Anyways I had a menty b the beginning of October and ended up spilling my guts out about a lot of things to my mom and I feel some relief but I still have struggles and I don't know what to do to be honest. I think I want to see if I can go to counseling/therapy at this specific place that specializes in the kind of trauma I have. It's supposedly free but idk. I did get the phone I've always wanted so that is pretty cool. I just want a new laptop now and to be able to own my own car.

Things have been such a rollercoaster this year sometimes I feel like dying and other times I'm so happy and excited to do new things. It's confusing to me.

About the crush, I have come to terms mostly that he doesn't like me back and I don't want to like him back.

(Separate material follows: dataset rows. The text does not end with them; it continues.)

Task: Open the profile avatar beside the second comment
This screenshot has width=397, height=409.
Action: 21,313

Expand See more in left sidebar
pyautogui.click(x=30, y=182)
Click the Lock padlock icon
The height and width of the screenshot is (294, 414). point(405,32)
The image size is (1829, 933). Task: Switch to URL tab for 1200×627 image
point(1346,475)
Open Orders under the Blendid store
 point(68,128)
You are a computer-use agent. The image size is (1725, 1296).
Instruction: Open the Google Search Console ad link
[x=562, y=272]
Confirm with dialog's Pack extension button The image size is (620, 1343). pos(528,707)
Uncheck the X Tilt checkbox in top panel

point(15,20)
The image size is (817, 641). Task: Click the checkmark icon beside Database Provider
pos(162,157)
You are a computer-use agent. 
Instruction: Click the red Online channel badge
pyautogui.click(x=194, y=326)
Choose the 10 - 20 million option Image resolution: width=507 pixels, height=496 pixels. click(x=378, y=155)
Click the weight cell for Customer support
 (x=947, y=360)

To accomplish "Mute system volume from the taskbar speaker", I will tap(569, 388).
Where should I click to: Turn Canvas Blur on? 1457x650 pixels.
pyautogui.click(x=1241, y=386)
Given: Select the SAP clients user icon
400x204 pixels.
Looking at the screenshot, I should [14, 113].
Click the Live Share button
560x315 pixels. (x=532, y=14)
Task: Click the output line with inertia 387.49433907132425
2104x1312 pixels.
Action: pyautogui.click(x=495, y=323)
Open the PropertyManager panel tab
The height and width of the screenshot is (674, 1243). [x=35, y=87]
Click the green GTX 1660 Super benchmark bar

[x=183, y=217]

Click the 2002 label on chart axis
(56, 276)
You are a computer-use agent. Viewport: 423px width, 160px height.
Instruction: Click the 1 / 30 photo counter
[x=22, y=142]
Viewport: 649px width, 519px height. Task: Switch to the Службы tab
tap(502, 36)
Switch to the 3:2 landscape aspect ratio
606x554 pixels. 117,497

I'm trying to give space and stay away even though I find myself searching for him everywhere and looking out for him when it doesn't even matter. SO corny and weird. I wish I never told anyone too because now that some people know it's hard for me to get over it because I think they are holding onto that idea that I have a crush on that person even when I'm trying to get rid of my feelings. I hate that I'm this way with every single person I'm attracted to where I just suppress it all inside and get crushes on people who so clearly don't like me back. Some part of me always has wishful thinking and hoping that I'd have a chance but it's not actual reality.

Someday I'll be healed. Someday I won't worry if someone likes me or not. Someday I'll feel completely and wholly loved by someone without fearing they will leave or have conditional love for me.

I have faith that will be true it's just hard to witness everyone have it but me. Sometimes it makes me feel broken and defective. I shouldn't place my value as a human in relationships or validation but it's too hard not to when that's what the entire world tells you. Oh well.